# Insider Trading

> The following is an example of on how to use <span style="color:#3EACAD">Insider Eda</span> of your project as a [Python package](https://github.com/tuhinmallick/InsiderTrader/tree/main/src/insider_eda).

## Usage

Firstly, I will import the path of our insider_eda package

In [86]:
import os
import sys
sys.path.insert(0, os.path.abspath('../src'))

Let's start by importing `insider_eda`, a python packageto perform exploratory data analysis on insider trading

In [87]:
%load_ext autoreload
%autoreload 2
from insider_eda.eda_base import Exploratory_data_analysis

The autoreload extension is already loaded. To reload it, use:
  %reload_ext autoreload


Import the necesaary packages. Not many packages need to imported because most of the work is done inside the insider_eda package.

In [88]:
import pandas as pd
from datetime import timedelta 

In [89]:
ticker = 'CAT'

Let's import our [insider data](https://www.kaggle.com/code/ilyaryabov/s-p500-insider-trading) from kaggle. I am dropping the SEC Form 4 becasue it is not used in my analysis and shows only the source of data.

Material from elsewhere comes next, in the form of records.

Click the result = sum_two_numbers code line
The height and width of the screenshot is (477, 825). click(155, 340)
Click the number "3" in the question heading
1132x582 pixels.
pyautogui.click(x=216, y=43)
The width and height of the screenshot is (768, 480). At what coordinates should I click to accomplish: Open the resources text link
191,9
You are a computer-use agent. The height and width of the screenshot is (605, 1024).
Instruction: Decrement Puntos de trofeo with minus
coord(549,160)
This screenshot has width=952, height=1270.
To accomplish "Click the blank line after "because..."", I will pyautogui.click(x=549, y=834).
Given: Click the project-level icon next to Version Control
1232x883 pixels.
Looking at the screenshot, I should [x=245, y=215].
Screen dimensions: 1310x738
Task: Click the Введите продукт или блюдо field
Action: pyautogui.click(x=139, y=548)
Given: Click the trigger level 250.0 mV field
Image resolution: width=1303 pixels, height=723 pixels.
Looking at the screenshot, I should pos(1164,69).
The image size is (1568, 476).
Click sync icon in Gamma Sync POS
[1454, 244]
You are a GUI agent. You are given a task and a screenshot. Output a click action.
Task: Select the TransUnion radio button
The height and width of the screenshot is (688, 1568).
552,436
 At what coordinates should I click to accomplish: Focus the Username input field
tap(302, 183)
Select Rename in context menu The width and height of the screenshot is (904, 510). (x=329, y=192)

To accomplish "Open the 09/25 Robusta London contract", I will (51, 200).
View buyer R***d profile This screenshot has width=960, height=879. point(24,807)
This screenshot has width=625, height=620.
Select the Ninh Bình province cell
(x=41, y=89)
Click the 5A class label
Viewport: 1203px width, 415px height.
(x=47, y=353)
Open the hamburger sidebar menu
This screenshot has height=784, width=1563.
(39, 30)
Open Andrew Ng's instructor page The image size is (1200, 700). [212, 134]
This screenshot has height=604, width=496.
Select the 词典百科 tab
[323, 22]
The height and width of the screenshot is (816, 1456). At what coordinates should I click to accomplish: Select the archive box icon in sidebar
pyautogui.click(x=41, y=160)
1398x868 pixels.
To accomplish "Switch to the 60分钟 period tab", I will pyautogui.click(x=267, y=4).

After that, I am removing all the commas as it will cause problem in numeric calculation and making sure that date and numeric data have their respective datatype.

This dataset comprises large wallet activities such as Selling, Buying, and Optional actions for each ticker in the S&P500 index.

Knowing that the firm's director sells stocks may indicate that the company will soon encounter difficulties and its stock price will fall.

In [90]:
df = pd.read_csv(f"../data/insider_data/{ticker}.csv")

f = df.drop( columns="SEC Form 4", axis=1)  # This column has no use in analysis

df["Date"] = pd.to_datetime(
    df["Date"], errors="coerce"
)  # Making sure date format is maintained
start_date = df.Date.iloc[-1] - timedelta(days=7)

# df.set_index(["Date"], inplace=True)
# removing comma from  numeric value
df["Shares Total"] = [x.replace(",", "") for x in df["Shares Total"]]
df["Shares"] = [x.replace(",", "") for x in df["Shares"]]
df["Value ($)"] = [x.replace(",", "") for x in df["Value ($)"]]

# Making sure that columns are numeric
df["Cost"] = pd.to_numeric(df["Cost"])
df["Shares"] = pd.to_numeric(df["Shares"])
df["Value ($)"] = pd.to_numeric(df["Value ($)"])
df["Shares Total"] = pd.to_numeric(df["Shares Total"])

Here, I am importing the [S&P 500](https://www.kaggle.com/datasets/rprkh15/sp500-stock-prices) data from Kaggle. I am trimming the data so that it starts from the date we have the insider information. 

In [91]:
stock_df = pd.read_csv(f"../data/sp500-stock-prices/{ticker}.csv")

stock_df["Date"] = pd.to_datetime(
    stock_df["Date"], errors="coerce"
)  # Making sure date format is maintained
stock_df = stock_df[stock_df.Date > start_date]
stock_df.set_index(["Date"], inplace=True)

I am initializing our package with insider data and stock data.

In [92]:
insider_eda = Exploratory_data_analysis(df)
stock_eda = Exploratory_data_analysis(stock_df, target_name="Close",time_series=True)

## Insider Activity overall

Let's visualize the insider activity over the whole time period by categorizing it into - Buy, Sale and Option Exercise.

In [93]:
insider_eda.plotly_insider_activity(start_date='2021-08-04',end_date='2022-05-18')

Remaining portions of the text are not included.